Instructions for the task: Copy the entries word for word, from the line containing "Where should I click to: Open" through the end of the entries, with both ends included. Leave the pictures out of your answer.

[Screenshot and document pointing data]

# # #

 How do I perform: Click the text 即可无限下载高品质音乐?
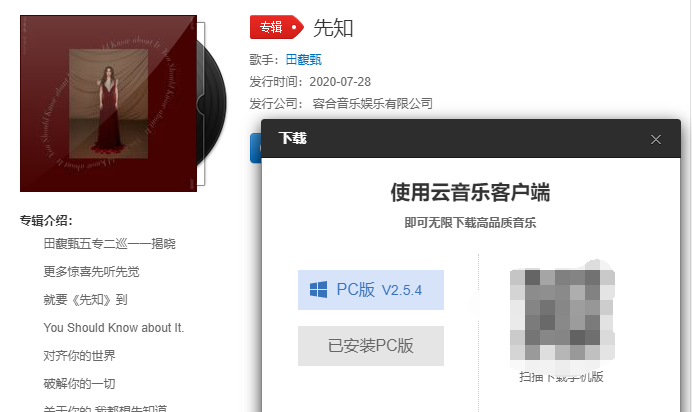(x=470, y=222)
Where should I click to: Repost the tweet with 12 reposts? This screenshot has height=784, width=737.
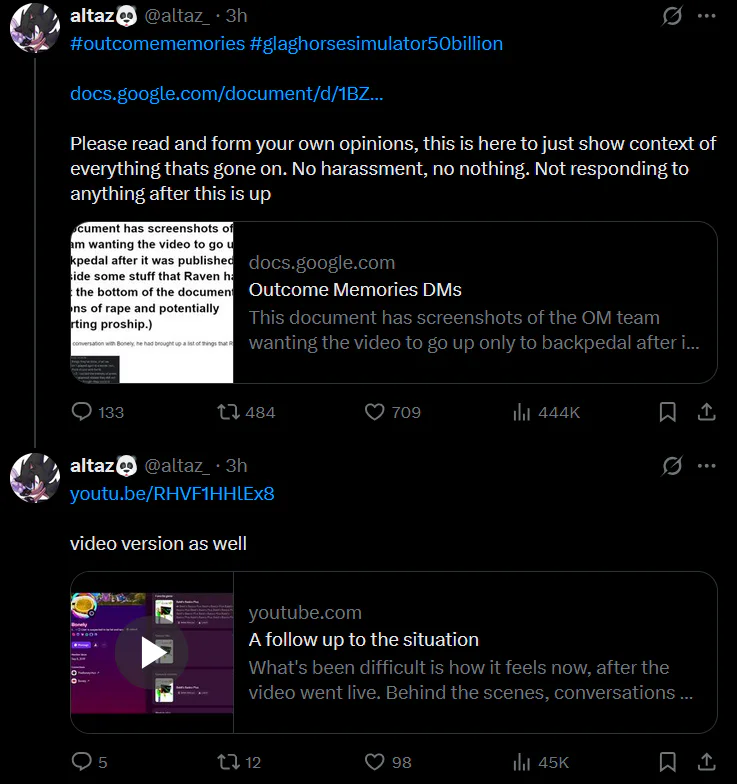(x=228, y=762)
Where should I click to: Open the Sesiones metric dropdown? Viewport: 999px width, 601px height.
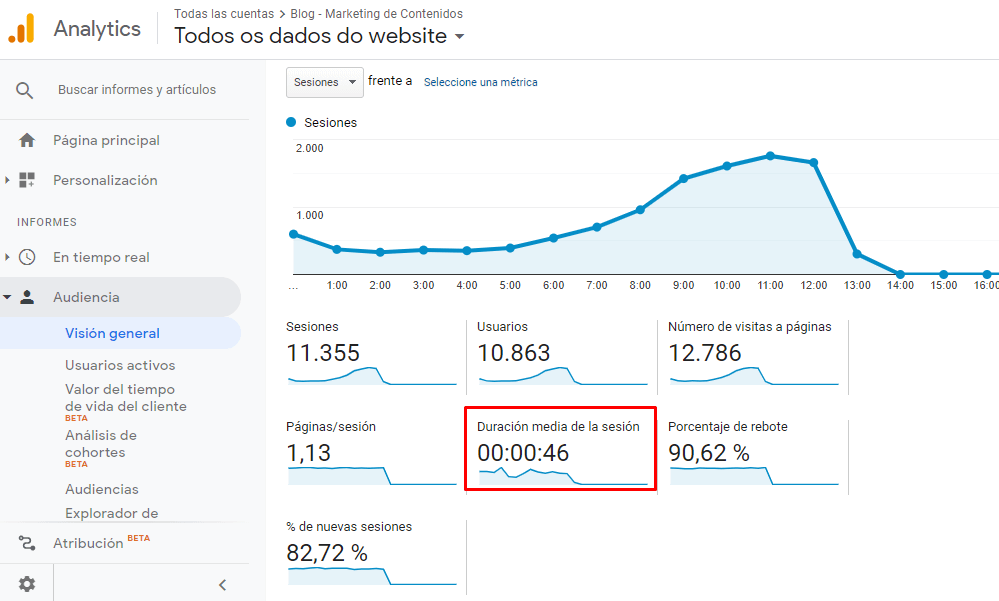[325, 82]
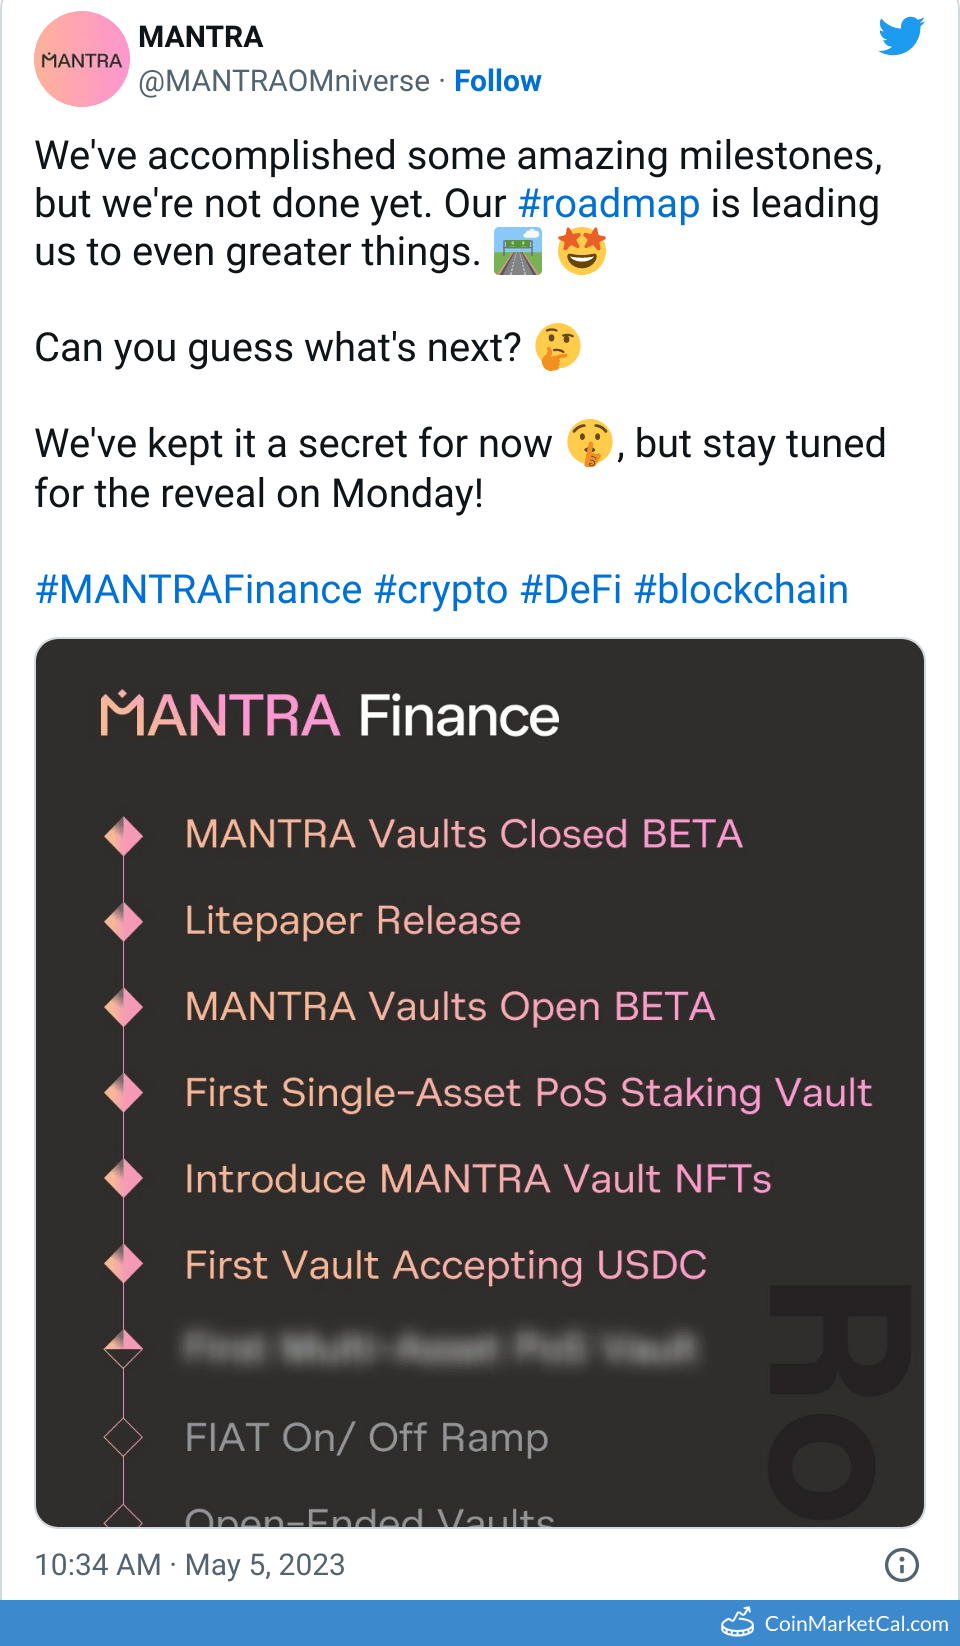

# # #

Reply to the exercise:
Where should I click to: Open the Sesiones metric dropdown? Viewport: 999px width, 601px height.
[325, 82]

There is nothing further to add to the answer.